Antibiotic Choice — Allergy-Aware Prescribing for CAP
- ●Amoxicillin is contraindicated — George has a documented penicillin allergy (rash). All penicillins must be avoided, and cross-reactivity with cephalosporins should also be considered.
- ●Per NICE CKS Community-Acquired Pneumonia guidance, first-line alternatives in penicillin-allergic patients:
- ●Doxycycline 200 mg stat, then 100 mg once daily for 5 days (preferred in outpatient CAP)
- ●Clarithromycin 500 mg twice daily for 5 days (alternative; note interactions with Donepezil — both prolong QTc; use with caution and consider ECG if clinically indicated)
- ●The antibiotic plan should be confirmed at the home visit following clinical examination and pulse oximetry. Do not prescribe blind over the telephone without a face-to-face assessment.
- ●Note: in frail patients with suspected severe CAP or sepsis, co-amoxiclav + clarithromycin (or doxycycline as monotherapy) remains the standard — allergy documentation must be checked before prescribing.
Safety Netting — Interim Red Flags Before the Home Visit
- ●Do not leave the carer without specific, actionable instructions for the waiting period. Generic advice ("call if you're worried") is insufficient.
- ●Instruct the caller to dial 999 immediately if, before the GP arrives:
- ●His breathing becomes significantly more laboured or his respiratory rate increases markedly
- ●His lips, fingertips, or face turn blue
- ●He becomes completely unresponsive or cannot be roused
- ●He has a seizure or develops a non-blanching rash
- ●Instruct the caller to call the surgery back (not 999) if his condition appears to be changing but none of the above features are present.
- ●Check understanding: ask the carer to repeat back the key escalation triggers before ending the call.
Delirium in Dementia — Post-Illness Implications
- ●A delirium episode in a patient with pre-existing Alzheimer's disease carries a significant risk of accelerated cognitive decline that may not fully reverse. This is well-established and should be discussed sensitively with the family.

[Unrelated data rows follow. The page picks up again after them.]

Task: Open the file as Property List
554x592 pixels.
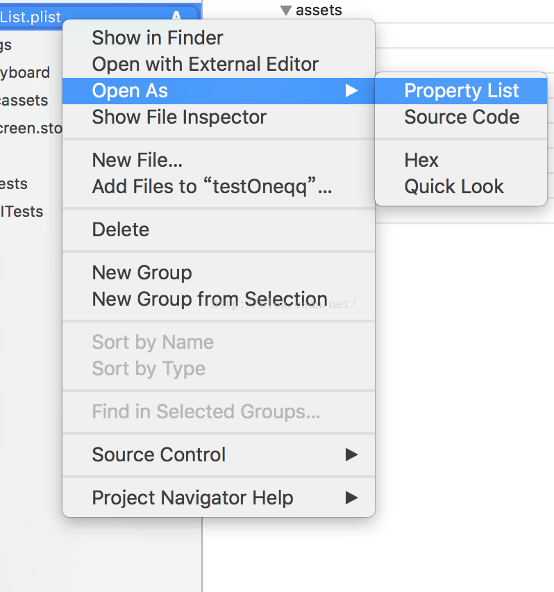Action: click(x=461, y=90)
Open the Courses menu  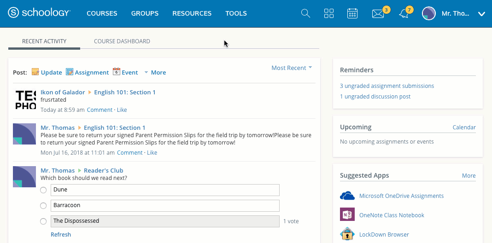tap(102, 13)
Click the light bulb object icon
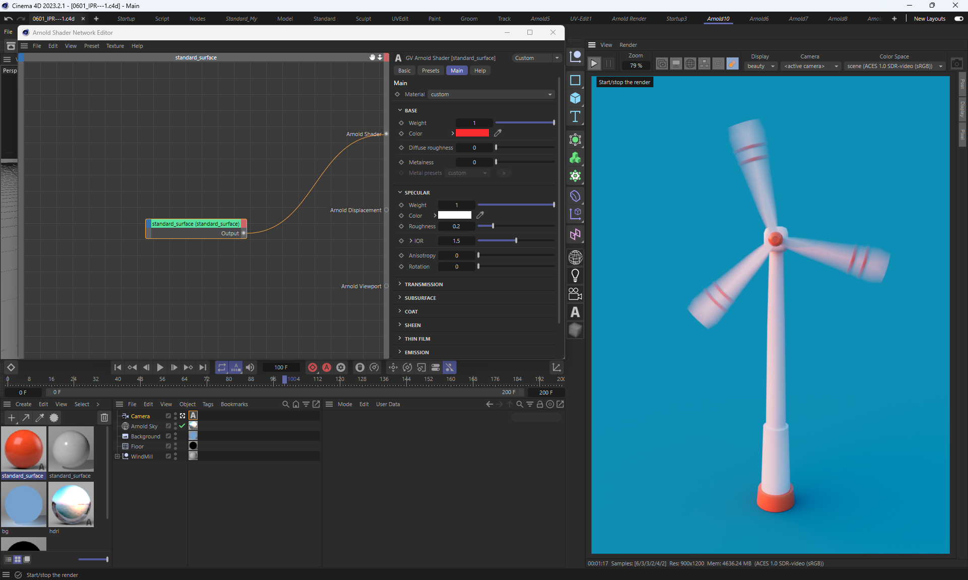The height and width of the screenshot is (580, 968). (x=575, y=275)
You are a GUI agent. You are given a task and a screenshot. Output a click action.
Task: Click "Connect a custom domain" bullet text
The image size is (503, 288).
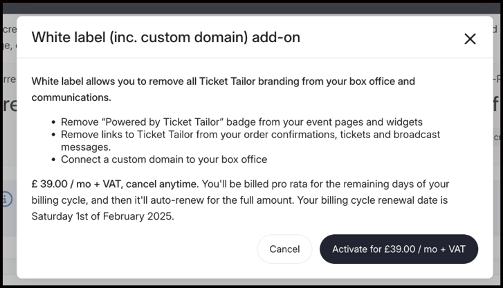pyautogui.click(x=164, y=160)
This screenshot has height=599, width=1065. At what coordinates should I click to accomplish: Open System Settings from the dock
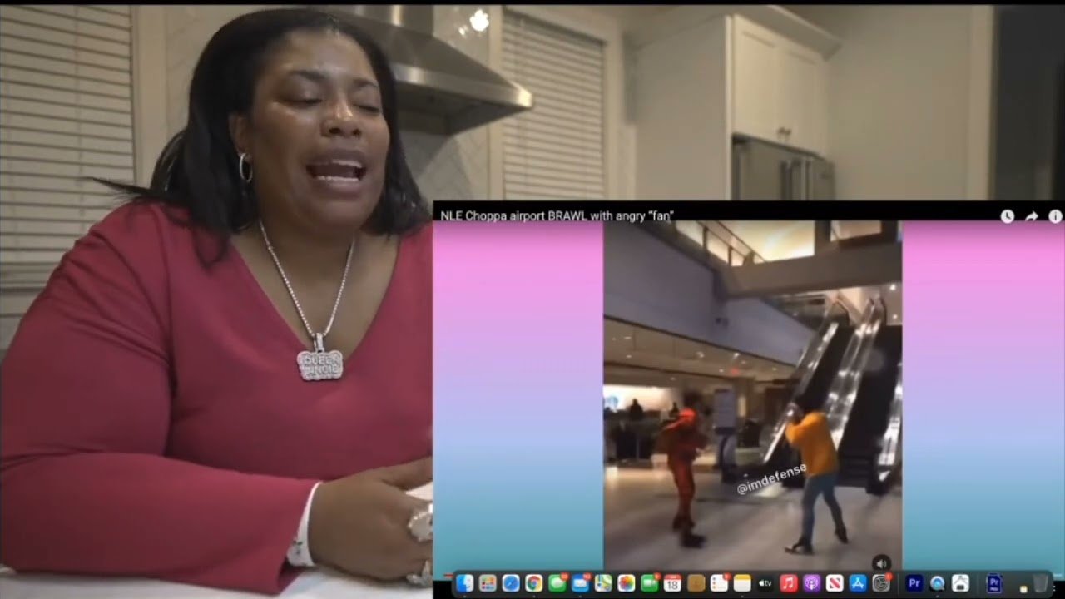(881, 583)
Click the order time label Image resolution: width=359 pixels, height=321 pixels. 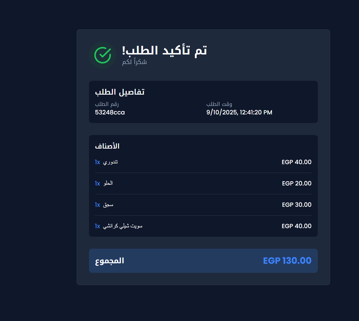[219, 104]
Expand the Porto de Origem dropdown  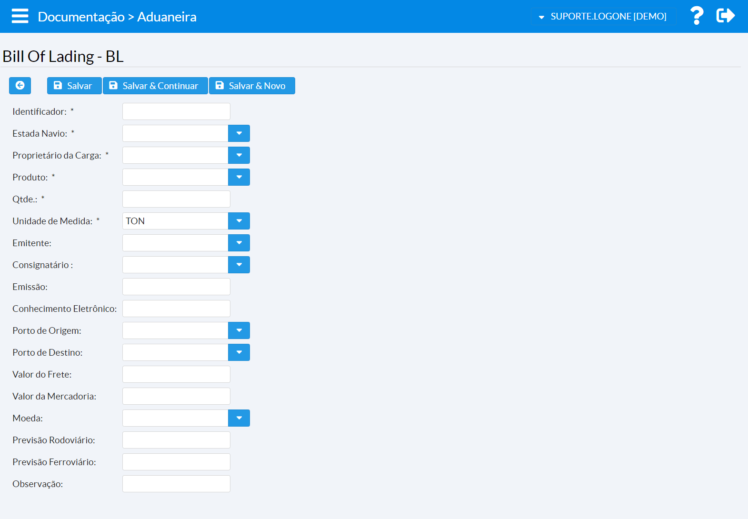click(x=239, y=330)
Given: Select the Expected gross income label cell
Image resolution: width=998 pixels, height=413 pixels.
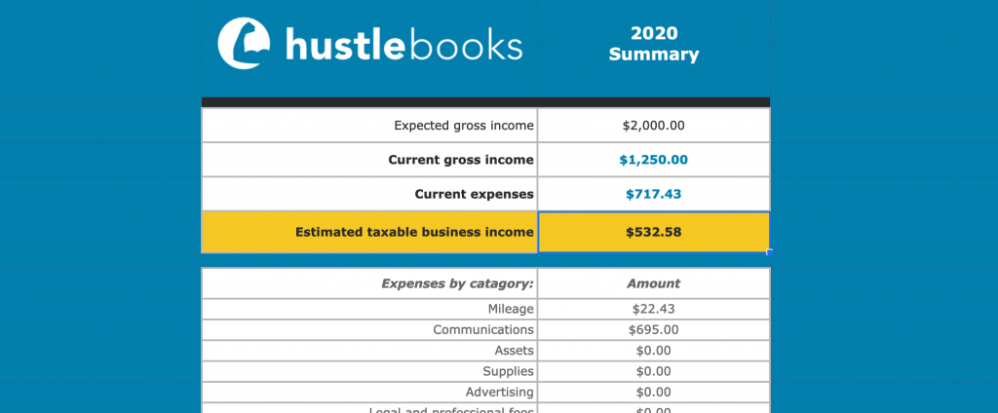Looking at the screenshot, I should click(x=369, y=126).
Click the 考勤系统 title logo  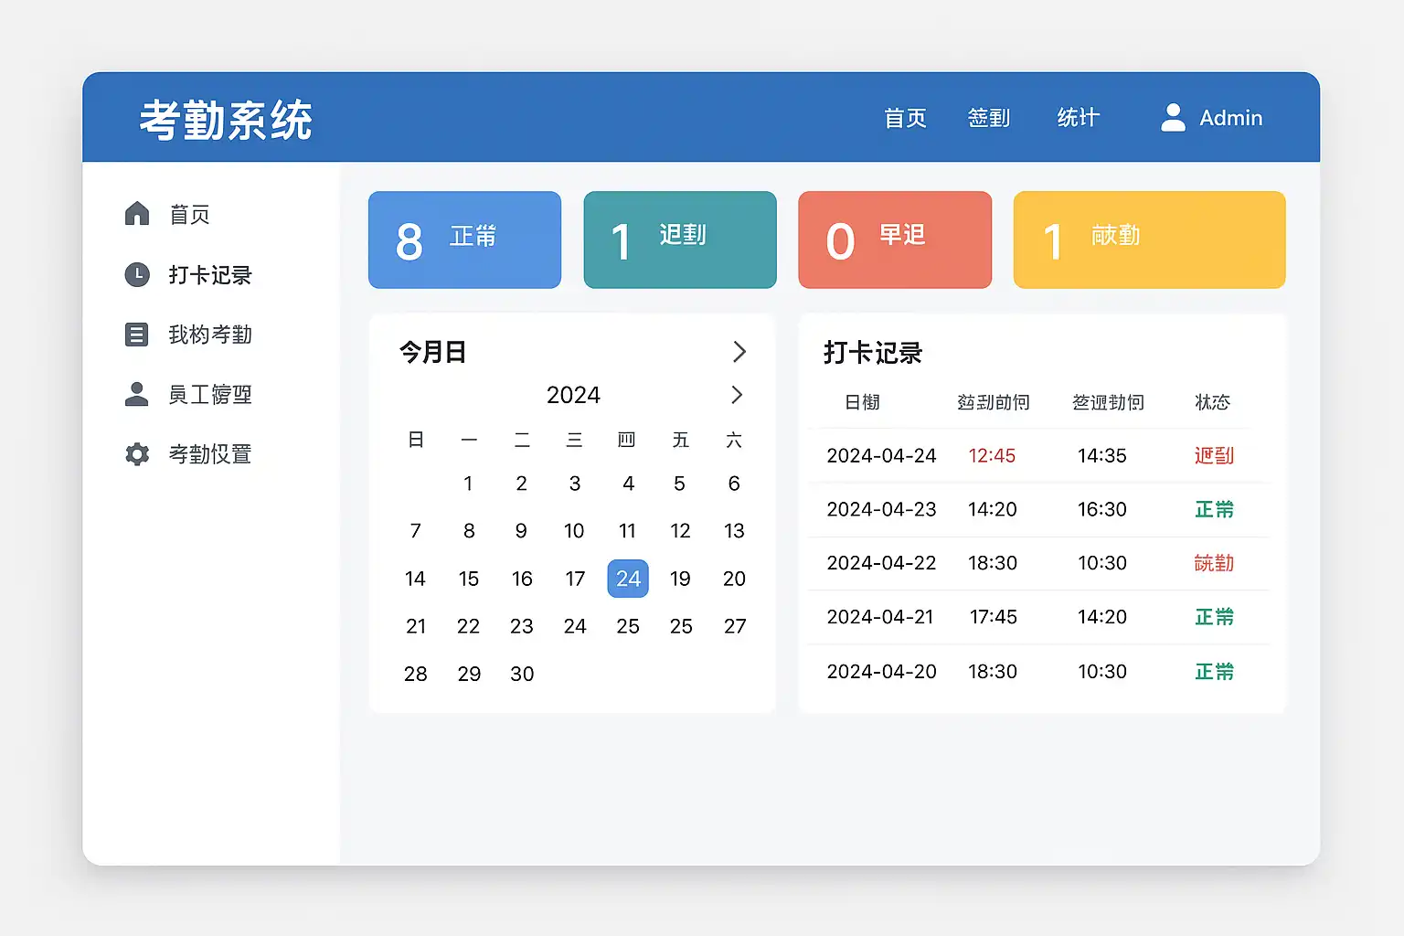[226, 120]

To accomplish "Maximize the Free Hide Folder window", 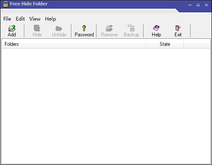I will [198, 5].
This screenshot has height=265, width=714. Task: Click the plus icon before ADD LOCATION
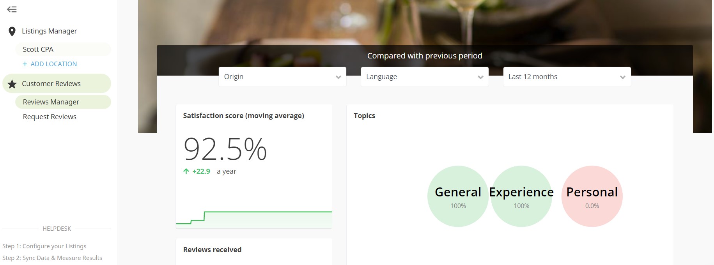click(x=24, y=64)
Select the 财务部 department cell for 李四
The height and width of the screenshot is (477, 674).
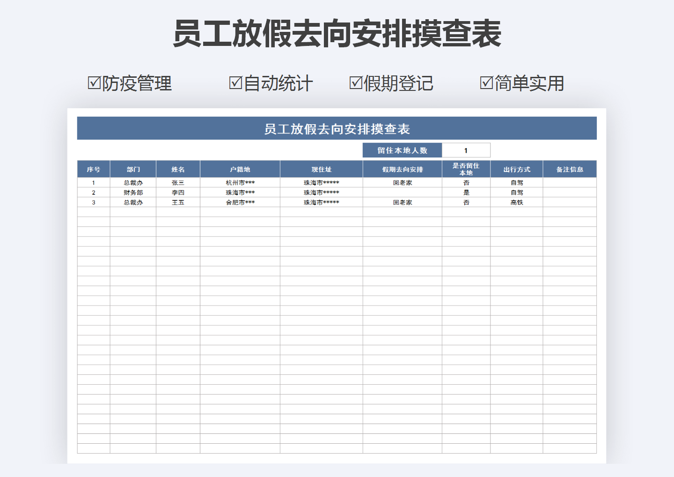(133, 192)
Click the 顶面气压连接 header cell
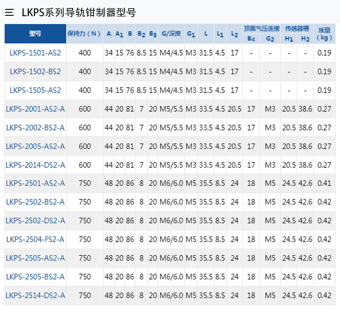 click(261, 29)
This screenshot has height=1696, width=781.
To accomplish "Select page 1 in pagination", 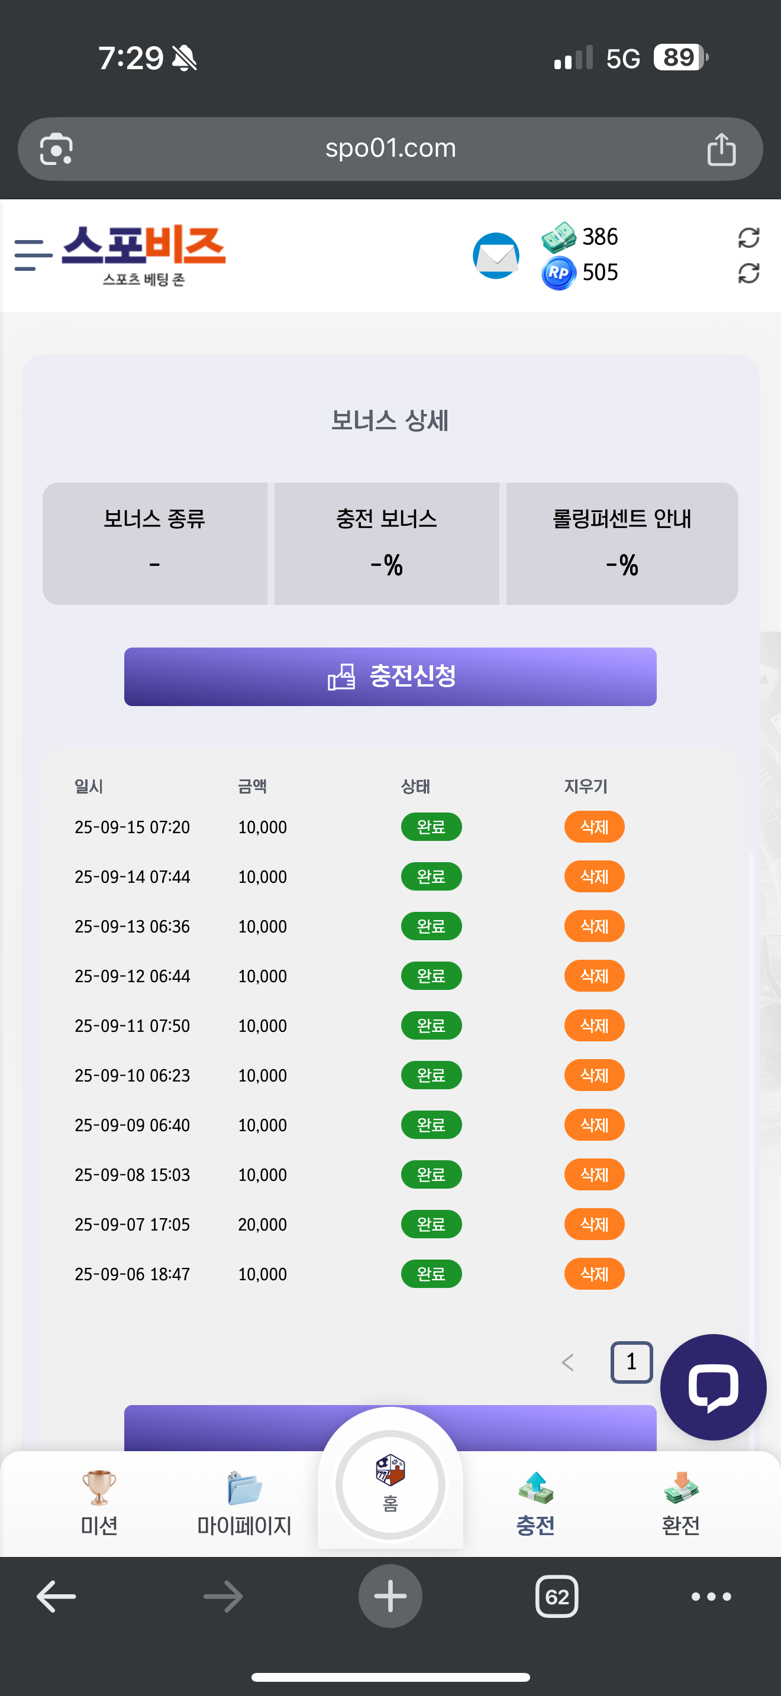I will tap(631, 1362).
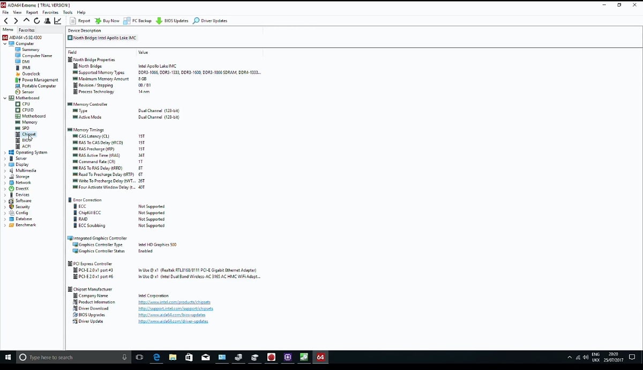643x370 pixels.
Task: Click the back arrow navigation icon
Action: [x=5, y=20]
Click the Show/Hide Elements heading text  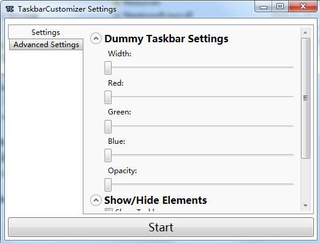(156, 200)
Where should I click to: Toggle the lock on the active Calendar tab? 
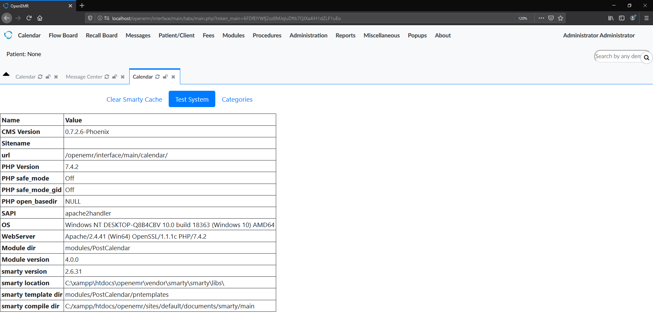[165, 77]
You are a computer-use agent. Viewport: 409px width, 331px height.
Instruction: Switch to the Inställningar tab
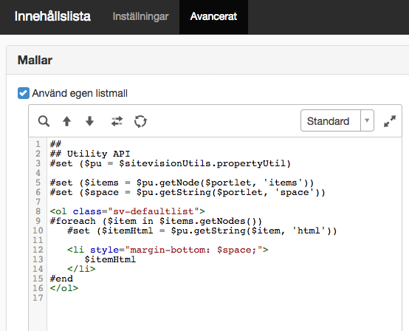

- ●Following recovery, arrange a formal dementia review (AMTS or equivalent) to document the new baseline. This provides a defensible record and informs future triage decisions.
- ●The delirium episode itself should be formally documented in the notes, including the precipitant, clinical severity, and management — both for continuity of care and for future capacity and advance care planning discussions.
- ●Consider whether this episode prompts a conversation about advance care planning — particularly around future hospital admission, resuscitation preferences, and the patient's expressed wishes while he retains capacity or has documented them previously.
Carer Assessment and Social Support
- ●A sole, unsupported carer who has not slept for three nights and is at their coping limit is a safeguarding-adjacent risk. Carer breakdown directly endangers the patient.
- ●At the home visit, explicitly assess Sarah's own wellbeing and capacity to continue providing care safely. Acknowledge her exhaustion and fear — do not treat her solely as a source of clinical information.
- ●Signpost to: GP carer support, social care referral (to establish a formal care package), and Carers UK / local carers' services. Note that previous attempts to introduce carers were discontinued due to George's distress — this is a relevant history that needs revisiting in the context of increasing care complexity.
- ●Consider whether a carer's assessment (entitled under the Care Act 2014) has been completed. If not, this should be initiated.